Sonny Hine

Personal information
- Born: January 9, 1931 The Bronx, New York, U.S.
- Died: March 17, 2000 (aged 69)
- Occupation: Trainer

Horse racing career
- Sport: Horse racing
- Career wins: 1,305

Major racing wins
- Vosburgh Stakes (1981) Arlington Classic (1983) Carter Handicap (1984) Haskell Invitational Handicap (1985, 1992) Ohio Derby (1985, 1996) Pegasus Handicap (1985, 1989) Pennsylvania Derby (1985) Gulfstream Park Handicap (1986, 1987, 1998) Massachusetts Handicap (1986, 1997, 1998) Gardenia Stakes (1991) Florida Derby (1992) Molson Export Million (1996) Suburban Handicap (1997) Donn Handicap (1998) Hollywood Gold Cup (1998) Pimlico Special (1998) Woodward Stakes (1998) Breeders' Cup wins: Breeders' Cup Classic (1997)

Racing awards
- Eclipse Award for Outstanding Owner (1997)

Honors
- National Museum of Racing and Hall of Fame (2003)

Significant horses
- Skip Trial, Technology, Bet Big Norquestor, Skip Away

= Sonny Hine =

Hubert "Sonny" Hine (January 9, 1931 – March 17, 2000) was an American Hall of Fame Thoroughbred horse trainer best known as the trainer of 1998 U.S. Horse of the Year, Skip Away.

== Early life ==
Hine was born in The Bronx, New York, the son of clothing merchant and trainer Arthur Hine.
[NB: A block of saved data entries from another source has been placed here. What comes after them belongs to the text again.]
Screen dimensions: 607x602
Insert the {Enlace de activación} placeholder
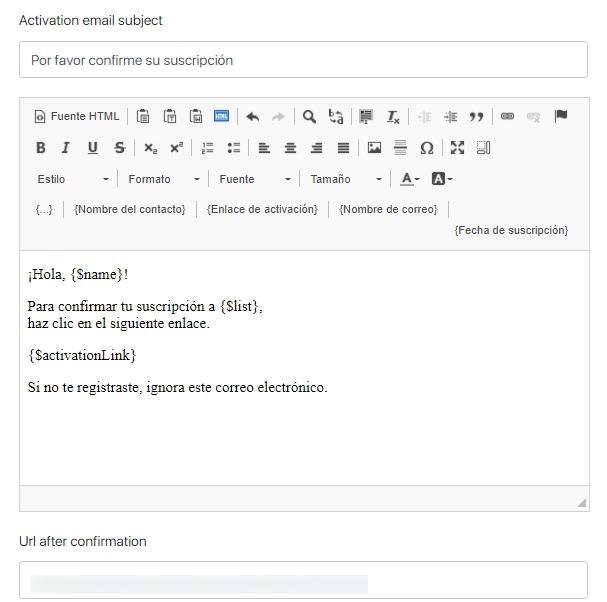click(262, 209)
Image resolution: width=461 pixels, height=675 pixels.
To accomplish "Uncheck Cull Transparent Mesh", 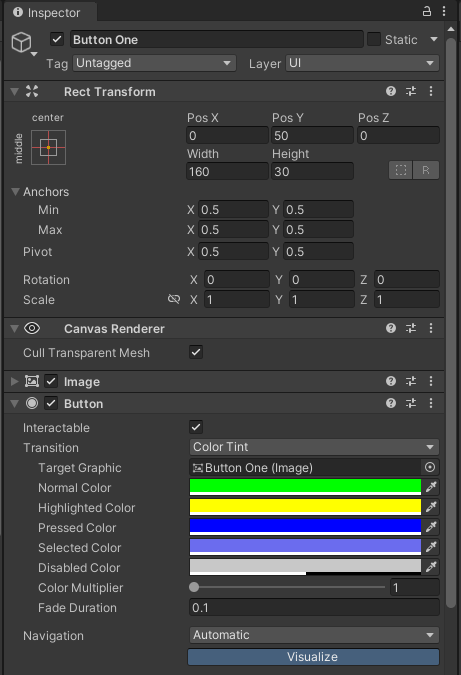I will 196,353.
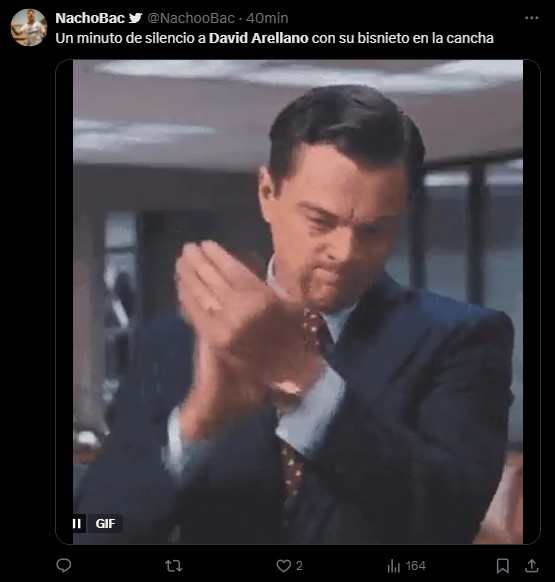
Task: Open NachoBac's profile picture avatar
Action: pyautogui.click(x=29, y=27)
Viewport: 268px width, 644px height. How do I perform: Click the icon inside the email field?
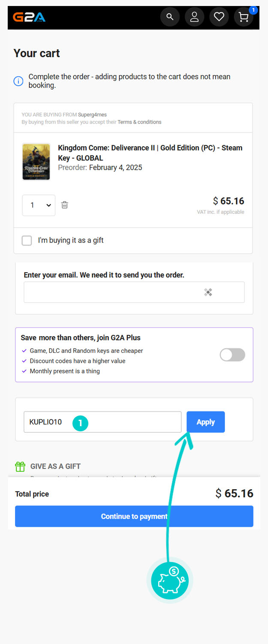(x=208, y=292)
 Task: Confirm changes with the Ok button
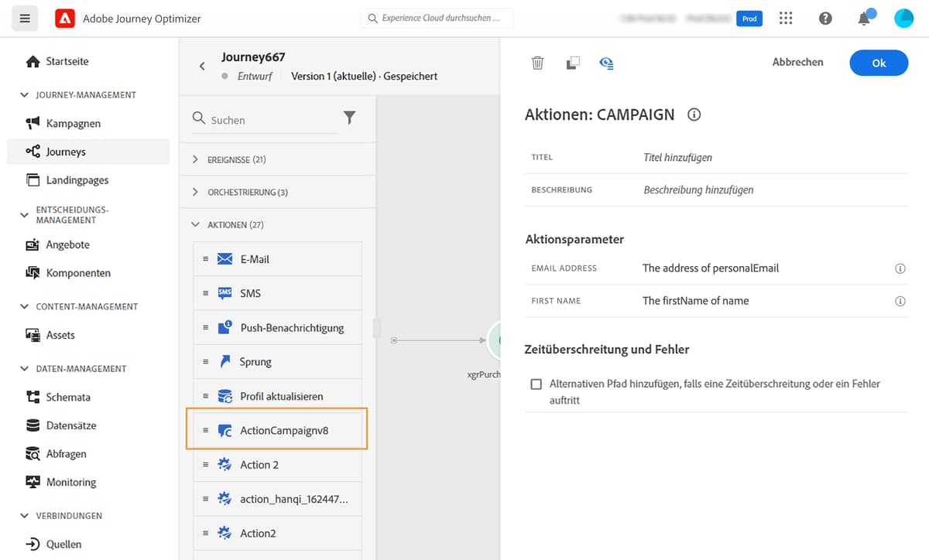878,63
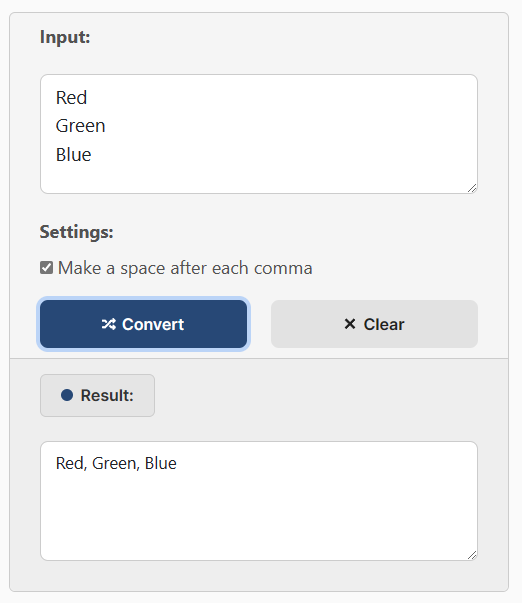Click the shuffle icon on the Convert button

[x=109, y=324]
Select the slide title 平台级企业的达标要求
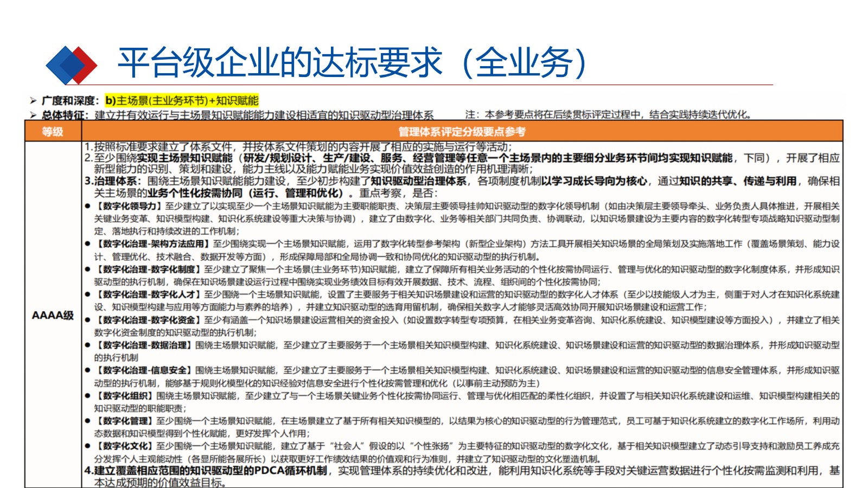This screenshot has height=488, width=868. point(280,62)
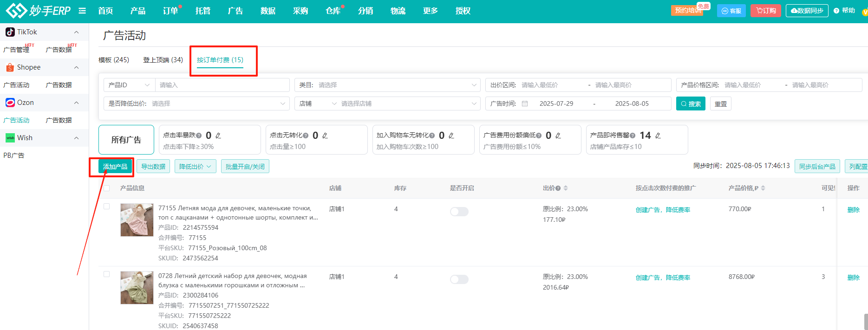Click the help icon beside 加入购物车无转化
This screenshot has height=330, width=868.
tap(432, 136)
Predating his training career in horse racing, he often rode match races with his brother, Marvin. His training career began after high school when he hitchhiked to Charles Town and trained Miss Economy at Marlboro Race Course.

Before becoming a trainer, Hine joined the United States Air Force and attended Yale University for a year. While enrolled in a pre-veterinary course at Pennsylvania State University, he was contacted by the United States Department of State to become a special investigator in Hong Kong, allowing him to become fluent in Mandarin Chinese.

==Thoroughbred racing career ==
Hine became a full-time trainer in 1957, struggling upward with horses such as Amber Pass, Bet Big, Cojak, Guilty Conscience, Norquestor, Royal Hierarchy, Skip Trial and Technology, securing himself at venues such as Monmouth Park and Meadowlands Racetracks.

With Skip Away, Hine won the 1997 Breeders' Cup Classic at Hollywood Park Racetrack. The horse raced under the name of his wife Carolyn, who received the 1997 Eclipse Award for Outstanding Owner. In 1998, Skip Away logged victories in the Donn Handicap, the Gulfstream Park Handicap, the Pimlico Special, the Massachusetts Handicap, the Hollywood Gold Cup, the Philip H. Iselin Stakes and the Woodward Stakes. He finished the year by winning the Eclipse Award for Horse of the Year.

After a three-year battle with cancer, Hine died on March 17, 2000. In 2003, he was inducted into the U.S. National Museum of Racing and Hall of Fame.